Refugees Express Their Hopes at Romanian Art Workshop

Waiting to be resettled, refugees in transit keep cheerful by painting on T-shirt

Ameira Hasaballah, originally from Libya, is painting a T-shirt. She uses vivid yellows and reds to depict a majestic tree with strong roots. “When I left Libya, my father told me I needed to be strong for my kids, as strong as the roots of a tree,” she says.

Ameira, 34, is taking part in an art workshop, organised by UNHCR and its partner AIDRom (the Ecumenical Association of Churches from Romania), to comfort and encourage refugees through the COVID-19 pandemic.

When a group of 45 refugees evacuated from Libya arrived at the Emergency Transit Center (ETC) in Timișoara in March 2020, everyone thought they would be spending no more than a couple of months there before moving on to new homes in countries accepting them for resettlement.

But the pandemic and ensuing lockdown forced a change of plan and delayed their departure. Knowing how disappointed and frustrated the refugees would be feeling, UNHCR Romania and AIDRom stepped in to protect their health and keep their spirits up.

Art is a form of coping with all the changes in their lives, especially in the context of the pandemic.
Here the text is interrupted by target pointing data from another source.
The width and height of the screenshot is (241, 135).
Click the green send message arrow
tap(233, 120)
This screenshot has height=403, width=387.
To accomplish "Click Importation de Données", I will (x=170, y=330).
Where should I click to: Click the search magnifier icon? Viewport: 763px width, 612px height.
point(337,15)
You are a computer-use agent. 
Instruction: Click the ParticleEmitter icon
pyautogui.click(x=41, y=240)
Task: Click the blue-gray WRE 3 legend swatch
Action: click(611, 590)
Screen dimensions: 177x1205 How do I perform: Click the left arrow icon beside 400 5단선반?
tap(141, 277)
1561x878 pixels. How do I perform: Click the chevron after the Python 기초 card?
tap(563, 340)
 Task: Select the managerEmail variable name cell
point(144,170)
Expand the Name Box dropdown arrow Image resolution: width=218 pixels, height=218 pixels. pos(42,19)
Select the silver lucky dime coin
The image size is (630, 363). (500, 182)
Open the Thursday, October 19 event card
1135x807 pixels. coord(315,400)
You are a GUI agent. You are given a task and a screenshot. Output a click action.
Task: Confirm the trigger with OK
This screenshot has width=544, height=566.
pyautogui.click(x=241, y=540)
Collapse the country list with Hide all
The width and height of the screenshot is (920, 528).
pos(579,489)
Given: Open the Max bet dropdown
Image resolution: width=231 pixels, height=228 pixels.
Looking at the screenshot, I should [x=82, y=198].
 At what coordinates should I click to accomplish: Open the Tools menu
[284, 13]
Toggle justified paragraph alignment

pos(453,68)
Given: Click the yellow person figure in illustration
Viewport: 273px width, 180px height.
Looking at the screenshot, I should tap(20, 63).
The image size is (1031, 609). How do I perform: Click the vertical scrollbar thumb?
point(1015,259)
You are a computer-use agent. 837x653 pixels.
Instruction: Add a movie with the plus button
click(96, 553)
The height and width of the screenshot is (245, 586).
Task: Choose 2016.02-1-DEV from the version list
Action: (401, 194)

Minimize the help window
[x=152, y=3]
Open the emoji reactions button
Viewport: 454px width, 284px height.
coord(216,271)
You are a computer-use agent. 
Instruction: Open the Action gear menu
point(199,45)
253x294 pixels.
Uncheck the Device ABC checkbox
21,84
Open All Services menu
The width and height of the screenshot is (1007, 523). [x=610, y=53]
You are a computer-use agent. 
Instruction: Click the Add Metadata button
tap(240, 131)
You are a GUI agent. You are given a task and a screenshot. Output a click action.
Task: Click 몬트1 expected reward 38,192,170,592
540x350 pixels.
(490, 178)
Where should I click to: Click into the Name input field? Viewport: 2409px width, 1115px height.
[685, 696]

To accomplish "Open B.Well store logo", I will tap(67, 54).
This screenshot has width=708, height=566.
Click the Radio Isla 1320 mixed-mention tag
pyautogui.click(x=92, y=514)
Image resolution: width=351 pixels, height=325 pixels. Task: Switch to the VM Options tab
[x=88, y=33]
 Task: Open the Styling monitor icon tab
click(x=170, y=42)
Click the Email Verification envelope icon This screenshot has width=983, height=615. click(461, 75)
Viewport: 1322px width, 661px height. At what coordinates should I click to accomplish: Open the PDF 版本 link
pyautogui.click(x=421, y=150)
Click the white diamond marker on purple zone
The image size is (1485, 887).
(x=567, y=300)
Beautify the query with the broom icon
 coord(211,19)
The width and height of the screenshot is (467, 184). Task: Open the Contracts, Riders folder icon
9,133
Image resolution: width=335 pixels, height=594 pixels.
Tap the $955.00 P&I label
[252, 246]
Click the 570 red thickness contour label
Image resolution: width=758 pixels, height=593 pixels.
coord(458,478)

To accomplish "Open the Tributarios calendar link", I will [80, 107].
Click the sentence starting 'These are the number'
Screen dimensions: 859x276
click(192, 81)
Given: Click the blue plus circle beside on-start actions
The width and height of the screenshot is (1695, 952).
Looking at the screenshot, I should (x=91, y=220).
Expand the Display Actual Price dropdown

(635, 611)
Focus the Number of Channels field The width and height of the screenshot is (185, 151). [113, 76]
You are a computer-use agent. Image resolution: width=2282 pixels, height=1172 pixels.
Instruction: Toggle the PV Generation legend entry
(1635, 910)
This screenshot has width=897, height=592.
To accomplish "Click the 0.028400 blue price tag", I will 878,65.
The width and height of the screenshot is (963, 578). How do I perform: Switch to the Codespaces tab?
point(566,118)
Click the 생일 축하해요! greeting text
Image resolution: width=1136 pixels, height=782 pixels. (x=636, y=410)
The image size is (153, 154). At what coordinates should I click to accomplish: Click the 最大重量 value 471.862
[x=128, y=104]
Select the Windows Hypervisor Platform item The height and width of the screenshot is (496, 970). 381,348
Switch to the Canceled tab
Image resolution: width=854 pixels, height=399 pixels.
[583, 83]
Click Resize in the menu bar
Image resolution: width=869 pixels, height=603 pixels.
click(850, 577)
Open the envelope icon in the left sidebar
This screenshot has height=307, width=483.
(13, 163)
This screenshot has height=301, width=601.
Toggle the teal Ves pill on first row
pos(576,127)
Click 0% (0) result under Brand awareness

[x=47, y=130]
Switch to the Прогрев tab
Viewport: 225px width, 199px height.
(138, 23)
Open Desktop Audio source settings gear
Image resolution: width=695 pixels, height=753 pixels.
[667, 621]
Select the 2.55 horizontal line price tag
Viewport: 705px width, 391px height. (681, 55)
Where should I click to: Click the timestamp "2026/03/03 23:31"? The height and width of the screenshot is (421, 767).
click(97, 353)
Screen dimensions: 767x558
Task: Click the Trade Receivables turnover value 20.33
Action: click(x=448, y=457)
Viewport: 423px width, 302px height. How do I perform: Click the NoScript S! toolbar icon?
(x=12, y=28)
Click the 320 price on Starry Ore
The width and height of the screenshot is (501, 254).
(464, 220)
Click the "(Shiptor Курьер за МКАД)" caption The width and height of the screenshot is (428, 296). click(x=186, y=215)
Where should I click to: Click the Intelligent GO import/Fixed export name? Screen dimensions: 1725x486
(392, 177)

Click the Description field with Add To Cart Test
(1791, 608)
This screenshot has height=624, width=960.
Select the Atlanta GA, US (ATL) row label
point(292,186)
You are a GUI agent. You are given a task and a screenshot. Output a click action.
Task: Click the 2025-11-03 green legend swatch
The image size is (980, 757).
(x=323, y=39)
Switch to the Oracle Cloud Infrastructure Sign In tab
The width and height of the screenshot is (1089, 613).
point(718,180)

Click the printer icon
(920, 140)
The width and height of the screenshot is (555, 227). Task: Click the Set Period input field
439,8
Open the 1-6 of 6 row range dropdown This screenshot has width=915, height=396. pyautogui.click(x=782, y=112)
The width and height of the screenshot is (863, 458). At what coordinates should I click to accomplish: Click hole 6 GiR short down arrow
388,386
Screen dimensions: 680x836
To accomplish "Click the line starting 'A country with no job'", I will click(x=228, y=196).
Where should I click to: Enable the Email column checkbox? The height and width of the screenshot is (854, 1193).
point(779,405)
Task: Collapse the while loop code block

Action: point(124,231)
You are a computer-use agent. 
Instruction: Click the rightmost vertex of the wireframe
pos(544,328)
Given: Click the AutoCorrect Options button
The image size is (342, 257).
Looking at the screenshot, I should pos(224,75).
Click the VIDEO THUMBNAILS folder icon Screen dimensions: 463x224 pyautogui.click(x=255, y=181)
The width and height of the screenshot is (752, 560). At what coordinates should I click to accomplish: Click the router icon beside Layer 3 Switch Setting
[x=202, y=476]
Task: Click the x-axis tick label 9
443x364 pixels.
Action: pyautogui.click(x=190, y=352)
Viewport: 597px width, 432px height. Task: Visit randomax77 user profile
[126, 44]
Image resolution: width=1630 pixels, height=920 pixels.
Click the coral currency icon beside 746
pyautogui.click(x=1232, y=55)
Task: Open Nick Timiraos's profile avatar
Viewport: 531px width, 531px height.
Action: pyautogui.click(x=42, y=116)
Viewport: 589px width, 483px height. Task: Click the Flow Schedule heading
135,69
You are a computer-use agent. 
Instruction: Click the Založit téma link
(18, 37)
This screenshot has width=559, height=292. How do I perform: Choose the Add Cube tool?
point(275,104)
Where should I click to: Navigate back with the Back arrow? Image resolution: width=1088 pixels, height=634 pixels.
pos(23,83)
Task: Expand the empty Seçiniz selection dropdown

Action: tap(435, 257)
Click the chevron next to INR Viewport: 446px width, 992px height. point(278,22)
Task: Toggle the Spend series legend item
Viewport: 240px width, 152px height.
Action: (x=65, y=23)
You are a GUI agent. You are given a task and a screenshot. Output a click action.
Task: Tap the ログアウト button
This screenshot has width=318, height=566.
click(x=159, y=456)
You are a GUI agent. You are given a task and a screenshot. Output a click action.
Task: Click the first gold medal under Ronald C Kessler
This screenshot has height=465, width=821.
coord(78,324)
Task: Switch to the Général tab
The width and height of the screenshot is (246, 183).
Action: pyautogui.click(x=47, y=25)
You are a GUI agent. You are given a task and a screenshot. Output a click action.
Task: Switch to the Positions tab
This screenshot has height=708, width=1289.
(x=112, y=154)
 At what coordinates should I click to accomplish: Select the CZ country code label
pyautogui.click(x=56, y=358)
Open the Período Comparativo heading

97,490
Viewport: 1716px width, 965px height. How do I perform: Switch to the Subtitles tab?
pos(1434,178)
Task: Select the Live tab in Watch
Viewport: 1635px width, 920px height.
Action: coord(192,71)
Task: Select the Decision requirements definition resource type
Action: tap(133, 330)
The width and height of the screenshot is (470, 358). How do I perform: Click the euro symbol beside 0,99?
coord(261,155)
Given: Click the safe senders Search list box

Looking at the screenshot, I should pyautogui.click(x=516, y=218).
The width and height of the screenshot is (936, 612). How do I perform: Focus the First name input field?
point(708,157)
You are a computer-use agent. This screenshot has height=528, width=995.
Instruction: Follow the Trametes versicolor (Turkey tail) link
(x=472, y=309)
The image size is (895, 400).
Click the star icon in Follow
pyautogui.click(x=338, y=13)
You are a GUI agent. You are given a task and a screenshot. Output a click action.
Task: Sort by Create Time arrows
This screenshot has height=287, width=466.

It helps amplify their emotions and keeps their hopes alive

On a sunny morning, staff at the ETC prepare for the workshop, which will be led by Romanian artist Livia Mateiaș. Tables are lined up in the yard and colourful painting sets and white T-shirts are laid out. Refugees gather round. Unable to contain their enthusiasm, the children immediately start drawing on large sheets of paper.

The past months have been difficult for the refugees. To help them pass the time and reduce anxiety, UNHCR proposed various activities, from sports to language classes. Now Livia invites them to shape their thoughts and emotions on T-shirts, as art can be healing.

Ameira has been through some traumatic experiences. Born in war-torn Libya, she married in 2014 and moved with her husband to Sudan. But the couple found nothing but insecurity there.

In 2018, her husband set off by sea to try and find a new life in Europe. “I never heard from him again,” she says. “I looked everywhere but there was no sign of him. He was declared a missing person. My life was crushed.”

Ameira returned to Libya, eight months pregnant with her second child. Her two sons, Shareef, 5, and Ameer, one, are with her now at the ETC.

When circumstances allow, they will start a new life in Norway. “I will have a chance of normality,” she says. “I am looking forward to finally settling in Norway, where they have real rights for women and children.”

When the workshop ends, a dozen painted T-shirts are drying on the grass, carrying the dreams of the refugees into the future

“It is so touching to see refugees using art to make themselves heard,” says Nisreen Rubaian, UNHCR’s Representative in Romania. “Art is a form of coping with all the changes in their lives, especially in the context of the pandemic. It helps amplify their emotions and keeps their hopes alive.”

Samuel Tekie, 31, from Eritrea, is also taking part in the workshop. He was a student in the 11th grade when he left home to embark on a long and arduous journey.

“My family was poor,” he says. “I had to quit school and try to find a job but I was not successful.”

Out of school and unemployed, he faced the prospect of army conscription. He moved to Sudan but had no better luck finding work there, so he continued on to Libya.

“I spent 21 days travelling through the Sahara, with little food or water, under the smugglers’ surveillance, only to reach Libya and be confined in a detention warehouse,” he says. “It was only in 2019 that I managed to get registered with UNHCR and was given the chance to find safety in Europe.”

Like Ameira, Samuel will eventually go on for resettlement in Norway.

The painting on his T-shirt speaks for itself — a bright yellow sun rises above a grey mountain. “For many years, my life got stuck behind this high mountain of struggles but now the sun is rising and there is finally hope.”

When the workshop ends, a dozen painted T-shirts are drying on the grass, carrying the dreams of the refugees into the future.

For artist and teacher Livia, it is a gratifying sight. “I came here with joy to meet new people,” she says. “I found talented artists and one universal message — love and peace for all.”